Nevertheless I was there next evening as they drove out of town. We made due obeisance to the Master McGrath monument on the Clonmel Road that twisted through the rocky foothills of the Comeragh Mountains along the tumbling, trout-filled Nier River, Rommel quiescent in the back seat with Joan. The white cottages grew denser, became gray streets, and we were into Clonmel. I could have found the track by following the cloth-capped, blue-suited men making purposefully in one direction, turning at last into a narrow entry just below a pub announcing itself in clear primary colors as The Greyhound Inn. We parked in a meadow, and Michael went off with the dog.

The Clonmel track, like most other Irish ones, is small scale, functional, a little down at heel. "There's big horse racing at Limerick tonight," Joan said, "so there won't be many here." Indeed, the covered concrete steps that were the central feature had maybe a couple of hundred people standing on them, mostly men in caps with weathered faces, but there were a good many children and one hawk-faced, aristocratic woman in a tan trouser suit.

Michael came back after leaving Rommel in the tight security of the kennels. "What have we got for the first?" I asked him.

"Hold yourself in for the third," he said. "It's only the ijjits bet on every race."

But the kennel boys were parading their charges, and the No. 2 dog in the blue coat looked good to me. I sneaked away to the tote for a modest bet, taking my place in the queue at the 60 new pence window behind a lot of little boys, one or two of whom couldn't have been seven years old. "Twice on No. 2," I whispered professionally, sliding away with my tickets and hastening back to the stand. "The dogs are in the traps," the rickety P. A. system wheezed. There was the distant rattle of the electric hare; I leaned forward as it flashed by and tripped the lock of the trap, and there was a blur of color.

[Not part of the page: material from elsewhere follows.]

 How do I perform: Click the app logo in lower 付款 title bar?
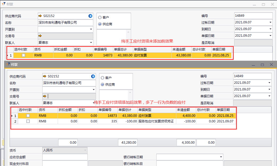coord(7,64)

The absurd thing about greyhound racing is the actual speed at which you lose your money. Less than 18 seconds it takes the dogs to cover 300 yards in the short races like this one. There are probably roulette wheels that take longer than this to decide the fate of your money. What almost makes up for the losing of it, though, is that glorious and dynamic moment when the dogs leave the trap, orange-, white-, red-, blue- and black-clad animals in a classic frieze. Presumably this consolatory effect dies away after a few occasions.

Brennan was smiling in a somewhat self-satisfied way, I thought, when I rejoined him. He said, "Joan's the same. Got to have something on every race. Same result, too."

"Where is she now?" I asked.

"Placing her bet on the second, of course," he said. "Now give me your card." We studied the third together. "The vet's got a dog in this one. That's Liam O'Donnell I was telling you about, the fella that gets me the dead cows. Fenian Venture, that's him. In trap six. Where are you going?" he said.